AASL Communities of Practice (CoP) Frequently Asked Questions

How do I join a Community of Practice?

You will want to ensure that you are logged into ALA Connect and that your AASL membership is current.

To join AASL, visit www.ala.org/aasl/about/join. If you have questions regarding your membership, please contact the Member Relations & Services (MRS) Center at customerservice@ala.org or 1-800-545-2433.

Why am I not receiving notifications from the CoP?

First, make sure that the CoP you signed up for is shown in your list of communities:

  1. Log in to connect.ala.org.
  2. Click your profile picture at the top right corner of the screen. (Next to “HI, [Your Name].)
  3. Click on the Communities button. This will list all of the ALA Connect communities you are a member of.

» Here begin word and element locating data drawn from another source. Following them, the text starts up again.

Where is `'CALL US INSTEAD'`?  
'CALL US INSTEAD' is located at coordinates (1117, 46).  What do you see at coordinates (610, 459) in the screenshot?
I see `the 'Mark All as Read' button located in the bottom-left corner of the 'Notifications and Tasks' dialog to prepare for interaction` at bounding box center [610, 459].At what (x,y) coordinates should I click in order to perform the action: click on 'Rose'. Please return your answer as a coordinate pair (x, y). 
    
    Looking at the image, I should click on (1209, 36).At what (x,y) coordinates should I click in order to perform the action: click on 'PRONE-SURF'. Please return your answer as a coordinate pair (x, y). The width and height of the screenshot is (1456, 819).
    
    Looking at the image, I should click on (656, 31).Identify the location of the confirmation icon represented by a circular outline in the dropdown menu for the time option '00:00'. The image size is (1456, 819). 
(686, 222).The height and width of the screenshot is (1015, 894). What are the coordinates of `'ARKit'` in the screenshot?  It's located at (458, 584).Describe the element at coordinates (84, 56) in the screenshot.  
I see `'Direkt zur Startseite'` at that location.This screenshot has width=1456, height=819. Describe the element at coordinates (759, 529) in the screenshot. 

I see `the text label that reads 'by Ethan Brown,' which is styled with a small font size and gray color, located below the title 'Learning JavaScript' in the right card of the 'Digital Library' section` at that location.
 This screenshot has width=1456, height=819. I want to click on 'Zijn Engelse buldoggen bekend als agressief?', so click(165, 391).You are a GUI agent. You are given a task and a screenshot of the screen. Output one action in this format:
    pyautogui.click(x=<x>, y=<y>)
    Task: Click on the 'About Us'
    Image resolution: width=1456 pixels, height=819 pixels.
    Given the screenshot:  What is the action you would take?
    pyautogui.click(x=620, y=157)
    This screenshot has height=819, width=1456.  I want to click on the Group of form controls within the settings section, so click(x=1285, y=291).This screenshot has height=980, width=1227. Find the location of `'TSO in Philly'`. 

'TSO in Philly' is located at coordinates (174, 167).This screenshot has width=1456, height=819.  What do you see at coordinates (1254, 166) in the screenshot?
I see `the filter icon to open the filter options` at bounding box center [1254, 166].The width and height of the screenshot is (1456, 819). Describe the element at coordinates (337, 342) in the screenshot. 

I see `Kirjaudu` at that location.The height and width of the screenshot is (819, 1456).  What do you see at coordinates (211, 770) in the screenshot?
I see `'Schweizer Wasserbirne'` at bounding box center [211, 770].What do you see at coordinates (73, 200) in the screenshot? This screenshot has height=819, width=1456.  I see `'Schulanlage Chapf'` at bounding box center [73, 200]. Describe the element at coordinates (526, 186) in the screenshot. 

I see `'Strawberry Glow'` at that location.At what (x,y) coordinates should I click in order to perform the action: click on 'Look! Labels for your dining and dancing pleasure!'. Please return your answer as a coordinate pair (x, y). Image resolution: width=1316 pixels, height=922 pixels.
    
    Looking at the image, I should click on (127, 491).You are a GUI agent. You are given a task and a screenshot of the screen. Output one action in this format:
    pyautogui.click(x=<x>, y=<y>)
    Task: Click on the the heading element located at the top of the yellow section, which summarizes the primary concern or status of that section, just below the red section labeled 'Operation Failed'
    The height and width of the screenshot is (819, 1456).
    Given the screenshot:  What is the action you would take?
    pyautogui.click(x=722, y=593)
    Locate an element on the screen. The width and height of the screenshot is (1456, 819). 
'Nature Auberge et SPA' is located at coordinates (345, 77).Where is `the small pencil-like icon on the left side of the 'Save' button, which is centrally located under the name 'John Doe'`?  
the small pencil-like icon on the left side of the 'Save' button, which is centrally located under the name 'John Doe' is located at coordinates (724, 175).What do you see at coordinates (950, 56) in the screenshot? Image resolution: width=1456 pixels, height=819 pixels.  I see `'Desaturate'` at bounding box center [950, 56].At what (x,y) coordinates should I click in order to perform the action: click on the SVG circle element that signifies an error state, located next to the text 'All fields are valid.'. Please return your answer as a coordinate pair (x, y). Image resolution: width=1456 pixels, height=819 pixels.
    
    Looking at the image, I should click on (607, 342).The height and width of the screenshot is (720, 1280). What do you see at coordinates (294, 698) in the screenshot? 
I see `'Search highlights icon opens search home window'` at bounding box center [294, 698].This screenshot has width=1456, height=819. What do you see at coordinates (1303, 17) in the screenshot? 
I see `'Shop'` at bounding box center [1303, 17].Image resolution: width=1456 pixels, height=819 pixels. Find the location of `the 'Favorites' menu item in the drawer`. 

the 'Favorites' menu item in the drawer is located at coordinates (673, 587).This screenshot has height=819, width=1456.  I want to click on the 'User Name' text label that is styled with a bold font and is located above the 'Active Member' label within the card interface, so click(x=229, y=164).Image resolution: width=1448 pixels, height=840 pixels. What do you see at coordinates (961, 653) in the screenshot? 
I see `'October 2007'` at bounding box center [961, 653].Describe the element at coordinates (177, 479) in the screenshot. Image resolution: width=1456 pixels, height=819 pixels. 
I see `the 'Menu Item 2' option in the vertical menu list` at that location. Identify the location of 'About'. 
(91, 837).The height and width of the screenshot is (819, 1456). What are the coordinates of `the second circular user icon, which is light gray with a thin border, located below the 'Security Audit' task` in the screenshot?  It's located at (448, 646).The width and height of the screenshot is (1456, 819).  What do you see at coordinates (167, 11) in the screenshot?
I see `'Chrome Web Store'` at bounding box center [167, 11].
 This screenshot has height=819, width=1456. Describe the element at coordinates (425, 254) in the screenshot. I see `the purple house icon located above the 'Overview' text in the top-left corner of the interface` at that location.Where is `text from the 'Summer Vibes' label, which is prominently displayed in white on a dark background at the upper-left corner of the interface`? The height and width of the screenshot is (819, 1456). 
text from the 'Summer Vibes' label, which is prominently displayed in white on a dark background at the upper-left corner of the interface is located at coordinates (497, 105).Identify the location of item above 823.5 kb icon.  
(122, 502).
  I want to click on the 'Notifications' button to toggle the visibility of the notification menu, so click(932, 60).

To access, update, or change communication preferences:

  1. Above your list of communities, you will see a My Account drop down menu. Click to open the menu and select Community Notifications.
  2. Scroll down and you will find a list of all your communities. Here you can use a drop-down menu to set your notification preference for each community. You can choose between:
    • Real time: A notification will be sent to you as soon as a post is submitted to the community.
    • Daily Digest: All new posts will be consolidated into one email you will receive at the end of the business day.
    • No mail.

The list of CoPs does not really interest me, how can I start a new CoP?

AASL loves to hear from members with suggestions for new CoP, so please submit your suggestion by filling out this form. BUT we do suggest that you try at least one of the current CoP to get a sense of the community and what it may have to offer. If your suggestion is accepted by the Member Engagement Committee to move forward, you will be contacted for input. Having an example of how the other CoPs have structured their communities will help you in getting started.

How is a CoP different from an AASL Section?

An AASL Section is defined as a group “who represent a special field of activity clearly distinct from that of any existing section,” and is much more formal than a CoP. Sections have a minimum required member number, elect leaders, and have formal meetings. CoPs are built around a shared need and not a specific role/activity (educator of school librarians, supervisor, independent school). CoPs are also intended to be fluid and timely with the ability to come and go as the needs of the membership shift.